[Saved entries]
-*-*-

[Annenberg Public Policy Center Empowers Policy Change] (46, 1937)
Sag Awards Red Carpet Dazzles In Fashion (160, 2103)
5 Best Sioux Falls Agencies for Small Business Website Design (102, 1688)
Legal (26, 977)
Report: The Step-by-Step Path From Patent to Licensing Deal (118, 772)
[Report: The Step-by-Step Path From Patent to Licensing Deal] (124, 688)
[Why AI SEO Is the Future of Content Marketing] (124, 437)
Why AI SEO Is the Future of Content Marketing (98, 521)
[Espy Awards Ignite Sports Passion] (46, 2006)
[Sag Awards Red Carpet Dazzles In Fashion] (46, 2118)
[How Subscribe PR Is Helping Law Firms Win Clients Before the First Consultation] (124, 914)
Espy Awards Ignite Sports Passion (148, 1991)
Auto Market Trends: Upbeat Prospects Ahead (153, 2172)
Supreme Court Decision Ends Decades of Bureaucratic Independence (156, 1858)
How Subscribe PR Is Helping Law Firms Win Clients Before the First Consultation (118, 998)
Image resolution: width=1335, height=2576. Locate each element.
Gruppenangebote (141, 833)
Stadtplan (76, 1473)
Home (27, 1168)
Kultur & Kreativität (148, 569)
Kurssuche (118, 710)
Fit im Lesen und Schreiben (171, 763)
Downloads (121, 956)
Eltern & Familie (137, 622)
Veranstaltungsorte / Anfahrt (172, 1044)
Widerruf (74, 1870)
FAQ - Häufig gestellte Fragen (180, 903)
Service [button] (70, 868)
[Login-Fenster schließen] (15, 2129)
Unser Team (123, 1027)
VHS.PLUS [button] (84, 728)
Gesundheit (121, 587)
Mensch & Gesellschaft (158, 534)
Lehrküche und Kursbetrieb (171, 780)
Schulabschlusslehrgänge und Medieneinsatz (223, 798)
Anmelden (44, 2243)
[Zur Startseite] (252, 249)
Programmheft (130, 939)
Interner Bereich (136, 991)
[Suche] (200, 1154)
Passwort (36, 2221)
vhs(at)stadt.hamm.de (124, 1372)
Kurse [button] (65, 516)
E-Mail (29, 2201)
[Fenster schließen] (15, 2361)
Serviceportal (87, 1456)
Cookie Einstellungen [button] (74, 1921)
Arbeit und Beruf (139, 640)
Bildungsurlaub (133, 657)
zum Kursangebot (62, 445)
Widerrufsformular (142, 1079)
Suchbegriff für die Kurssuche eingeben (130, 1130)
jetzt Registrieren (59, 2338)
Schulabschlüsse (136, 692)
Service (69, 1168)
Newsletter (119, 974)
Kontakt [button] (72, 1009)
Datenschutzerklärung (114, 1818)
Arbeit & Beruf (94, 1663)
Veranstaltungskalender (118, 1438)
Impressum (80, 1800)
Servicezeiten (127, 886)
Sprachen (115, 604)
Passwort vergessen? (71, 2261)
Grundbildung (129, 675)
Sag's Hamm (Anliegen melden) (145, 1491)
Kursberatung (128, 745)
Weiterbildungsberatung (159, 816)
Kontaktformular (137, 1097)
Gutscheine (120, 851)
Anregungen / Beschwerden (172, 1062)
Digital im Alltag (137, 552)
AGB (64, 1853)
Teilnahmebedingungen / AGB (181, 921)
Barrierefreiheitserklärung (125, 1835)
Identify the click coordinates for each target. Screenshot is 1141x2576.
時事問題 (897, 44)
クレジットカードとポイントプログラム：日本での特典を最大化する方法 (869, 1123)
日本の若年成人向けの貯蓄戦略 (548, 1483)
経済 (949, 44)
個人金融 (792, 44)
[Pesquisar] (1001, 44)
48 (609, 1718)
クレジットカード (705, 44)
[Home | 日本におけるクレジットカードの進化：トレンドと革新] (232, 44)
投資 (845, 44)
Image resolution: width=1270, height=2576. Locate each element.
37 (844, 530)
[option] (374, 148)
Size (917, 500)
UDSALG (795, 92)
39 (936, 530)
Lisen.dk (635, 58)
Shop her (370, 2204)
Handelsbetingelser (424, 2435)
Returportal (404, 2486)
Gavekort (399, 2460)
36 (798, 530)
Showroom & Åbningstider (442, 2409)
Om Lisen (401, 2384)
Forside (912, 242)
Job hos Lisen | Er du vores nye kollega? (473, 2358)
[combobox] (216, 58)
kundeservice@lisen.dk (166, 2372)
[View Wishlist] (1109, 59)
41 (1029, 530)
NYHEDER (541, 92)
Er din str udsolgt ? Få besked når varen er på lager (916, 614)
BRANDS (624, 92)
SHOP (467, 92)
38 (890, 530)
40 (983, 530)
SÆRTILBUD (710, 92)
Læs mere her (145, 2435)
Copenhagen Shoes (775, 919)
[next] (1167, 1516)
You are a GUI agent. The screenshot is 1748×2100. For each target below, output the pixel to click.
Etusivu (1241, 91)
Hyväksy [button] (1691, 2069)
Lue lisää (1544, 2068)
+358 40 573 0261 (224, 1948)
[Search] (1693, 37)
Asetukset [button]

-*-*-

Above are some records; repeat all of them exactly.

■ TASK ANSWER:
[Annenberg Public Policy Center Empowers Policy Change] (46, 1937)
Sag Awards Red Carpet Dazzles In Fashion (160, 2103)
5 Best Sioux Falls Agencies for Small Business Website Design (102, 1688)
Legal (26, 977)
Report: The Step-by-Step Path From Patent to Licensing Deal (118, 772)
[Report: The Step-by-Step Path From Patent to Licensing Deal] (124, 688)
[Why AI SEO Is the Future of Content Marketing] (124, 437)
Why AI SEO Is the Future of Content Marketing (98, 521)
[Espy Awards Ignite Sports Passion] (46, 2006)
[Sag Awards Red Carpet Dazzles In Fashion] (46, 2118)
[How Subscribe PR Is Helping Law Firms Win Clients Before the First Consultation] (124, 914)
Espy Awards Ignite Sports Passion (148, 1991)
Auto Market Trends: Upbeat Prospects Ahead (153, 2172)
Supreme Court Decision Ends Decades of Bureaucratic Independence (156, 1858)
How Subscribe PR Is Helping Law Firms Win Clients Before the First Consultation (118, 998)
Image resolution: width=1335, height=2576. Locate each element.
Gruppenangebote (141, 833)
Stadtplan (76, 1473)
Home (27, 1168)
Kultur & Kreativität (148, 569)
Kurssuche (118, 710)
Fit im Lesen und Schreiben (171, 763)
Downloads (121, 956)
Eltern & Familie (137, 622)
Veranstaltungsorte / Anfahrt (172, 1044)
Widerruf (74, 1870)
FAQ - Häufig gestellte Fragen (180, 903)
Service [button] (70, 868)
[Login-Fenster schließen] (15, 2129)
Unser Team (123, 1027)
VHS.PLUS [button] (84, 728)
Gesundheit (121, 587)
Mensch & Gesellschaft (158, 534)
Lehrküche und Kursbetrieb (171, 780)
Schulabschlusslehrgänge und Medieneinsatz (223, 798)
Anmelden (44, 2243)
[Zur Startseite] (252, 249)
Programmheft (130, 939)
Interner Bereich (136, 991)
[Suche] (200, 1154)
Passwort (36, 2221)
vhs(at)stadt.hamm.de (124, 1372)
Kurse [button] (65, 516)
E-Mail (29, 2201)
[Fenster schließen] (15, 2361)
Serviceportal (87, 1456)
Cookie Einstellungen [button] (74, 1921)
Arbeit und Beruf (139, 640)
Bildungsurlaub (133, 657)
zum Kursangebot (62, 445)
Widerrufsformular (142, 1079)
Suchbegriff für die Kurssuche eingeben (130, 1130)
jetzt Registrieren (59, 2338)
Schulabschlüsse (136, 692)
Service (69, 1168)
Newsletter (119, 974)
Kontakt [button] (72, 1009)
Datenschutzerklärung (114, 1818)
Arbeit & Beruf (94, 1663)
Veranstaltungskalender (118, 1438)
Impressum (80, 1800)
Servicezeiten (127, 886)
Sprachen (115, 604)
Passwort vergessen? (71, 2261)
Grundbildung (129, 675)
Sag's Hamm (Anliegen melden) (145, 1491)
Kursberatung (128, 745)
Weiterbildungsberatung (159, 816)
Kontaktformular (137, 1097)
Gutscheine (120, 851)
Anregungen / Beschwerden (172, 1062)
Digital im Alltag (137, 552)
AGB (64, 1853)
Teilnahmebedingungen / AGB (181, 921)
Barrierefreiheitserklärung (125, 1835)
Identify the click coordinates for each target. Screenshot is 1141x2576.
時事問題 (897, 44)
クレジットカードとポイントプログラム：日本での特典を最大化する方法 (869, 1123)
日本の若年成人向けの貯蓄戦略 (548, 1483)
経済 (949, 44)
個人金融 (792, 44)
[Pesquisar] (1001, 44)
48 (609, 1718)
クレジットカード (705, 44)
[Home | 日本におけるクレジットカードの進化：トレンドと革新] (232, 44)
投資 (845, 44)
Image resolution: width=1270, height=2576. Locate each element.
37 (844, 530)
[option] (374, 148)
Size (917, 500)
UDSALG (795, 92)
39 (936, 530)
Lisen.dk (635, 58)
Shop her (370, 2204)
Handelsbetingelser (424, 2435)
Returportal (404, 2486)
Gavekort (399, 2460)
36 (798, 530)
Showroom & Åbningstider (442, 2409)
Om Lisen (401, 2384)
Forside (912, 242)
Job hos Lisen | Er du vores nye kollega? (473, 2358)
[combobox] (216, 58)
kundeservice@lisen.dk (166, 2372)
[View Wishlist] (1109, 59)
41 (1029, 530)
NYHEDER (541, 92)
Er din str udsolgt ? Få besked når varen er på lager (916, 614)
BRANDS (624, 92)
SHOP (467, 92)
38 (890, 530)
40 (983, 530)
SÆRTILBUD (710, 92)
Læs mere her (145, 2435)
Copenhagen Shoes (775, 919)
[next] (1167, 1516)
You are a GUI agent. The screenshot is 1748×2100. For each target below, output the pixel to click.
Etusivu (1241, 91)
Hyväksy [button] (1691, 2069)
Lue lisää (1544, 2068)
+358 40 573 0261 (224, 1948)
[Search] (1693, 37)
Asetukset [button]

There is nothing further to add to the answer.